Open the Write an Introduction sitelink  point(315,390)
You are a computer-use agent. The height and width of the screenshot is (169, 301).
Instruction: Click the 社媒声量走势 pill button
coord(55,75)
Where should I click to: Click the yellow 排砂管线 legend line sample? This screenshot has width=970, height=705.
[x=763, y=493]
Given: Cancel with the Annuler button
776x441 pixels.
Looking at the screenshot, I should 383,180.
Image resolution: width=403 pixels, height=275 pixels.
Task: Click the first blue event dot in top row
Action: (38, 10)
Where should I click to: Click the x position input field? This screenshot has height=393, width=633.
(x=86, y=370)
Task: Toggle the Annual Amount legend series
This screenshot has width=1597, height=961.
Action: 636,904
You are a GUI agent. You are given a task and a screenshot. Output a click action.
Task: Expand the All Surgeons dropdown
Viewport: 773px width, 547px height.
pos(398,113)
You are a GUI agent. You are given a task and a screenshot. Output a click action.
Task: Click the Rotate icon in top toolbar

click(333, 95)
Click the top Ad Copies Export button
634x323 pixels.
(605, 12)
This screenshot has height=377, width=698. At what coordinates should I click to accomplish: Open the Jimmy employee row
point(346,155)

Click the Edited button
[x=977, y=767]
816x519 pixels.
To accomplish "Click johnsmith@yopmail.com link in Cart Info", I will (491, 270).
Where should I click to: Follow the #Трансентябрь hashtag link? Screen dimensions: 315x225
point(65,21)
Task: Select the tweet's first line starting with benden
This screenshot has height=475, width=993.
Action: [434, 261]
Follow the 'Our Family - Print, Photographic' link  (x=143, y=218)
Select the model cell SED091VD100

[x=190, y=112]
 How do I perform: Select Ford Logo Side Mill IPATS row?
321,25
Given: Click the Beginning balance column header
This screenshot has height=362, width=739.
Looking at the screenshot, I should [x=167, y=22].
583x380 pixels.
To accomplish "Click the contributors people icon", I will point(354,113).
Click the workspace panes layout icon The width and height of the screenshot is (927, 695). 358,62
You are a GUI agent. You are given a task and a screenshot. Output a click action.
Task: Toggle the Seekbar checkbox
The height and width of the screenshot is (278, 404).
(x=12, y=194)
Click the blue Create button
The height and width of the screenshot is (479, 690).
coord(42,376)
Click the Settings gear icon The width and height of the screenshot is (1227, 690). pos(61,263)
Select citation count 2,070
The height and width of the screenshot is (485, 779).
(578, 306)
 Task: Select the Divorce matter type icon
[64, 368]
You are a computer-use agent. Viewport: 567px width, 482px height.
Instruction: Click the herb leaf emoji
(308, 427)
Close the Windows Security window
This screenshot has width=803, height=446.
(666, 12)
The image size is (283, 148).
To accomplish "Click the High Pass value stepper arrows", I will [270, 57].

WORK TASK: Mind each word and retype the entire listing above.

SOLUTION TO THIS EXERCISE:
Open the Write an Introduction sitelink  point(315,390)
You are a computer-use agent. The height and width of the screenshot is (169, 301).
Instruction: Click the 社媒声量走势 pill button
coord(55,75)
Where should I click to: Click the yellow 排砂管线 legend line sample? This screenshot has width=970, height=705.
[x=763, y=493]
Given: Cancel with the Annuler button
776x441 pixels.
Looking at the screenshot, I should 383,180.
Image resolution: width=403 pixels, height=275 pixels.
Task: Click the first blue event dot in top row
Action: (38, 10)
Where should I click to: Click the x position input field? This screenshot has height=393, width=633.
(x=86, y=370)
Task: Toggle the Annual Amount legend series
This screenshot has width=1597, height=961.
Action: 636,904
You are a GUI agent. You are given a task and a screenshot. Output a click action.
Task: Expand the All Surgeons dropdown
Viewport: 773px width, 547px height.
pos(398,113)
You are a GUI agent. You are given a task and a screenshot. Output a click action.
Task: Click the Rotate icon in top toolbar

click(333, 95)
Click the top Ad Copies Export button
634x323 pixels.
(605, 12)
This screenshot has height=377, width=698. At what coordinates should I click to accomplish: Open the Jimmy employee row
point(346,155)

Click the Edited button
[x=977, y=767]
816x519 pixels.
To accomplish "Click johnsmith@yopmail.com link in Cart Info", I will (491, 270).
Where should I click to: Follow the #Трансентябрь hashtag link? Screen dimensions: 315x225
point(65,21)
Task: Select the tweet's first line starting with benden
This screenshot has height=475, width=993.
Action: [434, 261]
Follow the 'Our Family - Print, Photographic' link  (x=143, y=218)
Select the model cell SED091VD100

[x=190, y=112]
 How do I perform: Select Ford Logo Side Mill IPATS row?
321,25
Given: Click the Beginning balance column header
This screenshot has height=362, width=739.
Looking at the screenshot, I should [x=167, y=22].
583x380 pixels.
To accomplish "Click the contributors people icon", I will point(354,113).
Click the workspace panes layout icon The width and height of the screenshot is (927, 695). 358,62
You are a GUI agent. You are given a task and a screenshot. Output a click action.
Task: Toggle the Seekbar checkbox
The height and width of the screenshot is (278, 404).
(x=12, y=194)
Click the blue Create button
The height and width of the screenshot is (479, 690).
coord(42,376)
Click the Settings gear icon The width and height of the screenshot is (1227, 690). pos(61,263)
Select citation count 2,070
The height and width of the screenshot is (485, 779).
(578, 306)
 Task: Select the Divorce matter type icon
[64, 368]
You are a computer-use agent. Viewport: 567px width, 482px height.
Instruction: Click the herb leaf emoji
(308, 427)
Close the Windows Security window
This screenshot has width=803, height=446.
(666, 12)
The image size is (283, 148).
To accomplish "Click the High Pass value stepper arrows", I will [270, 57].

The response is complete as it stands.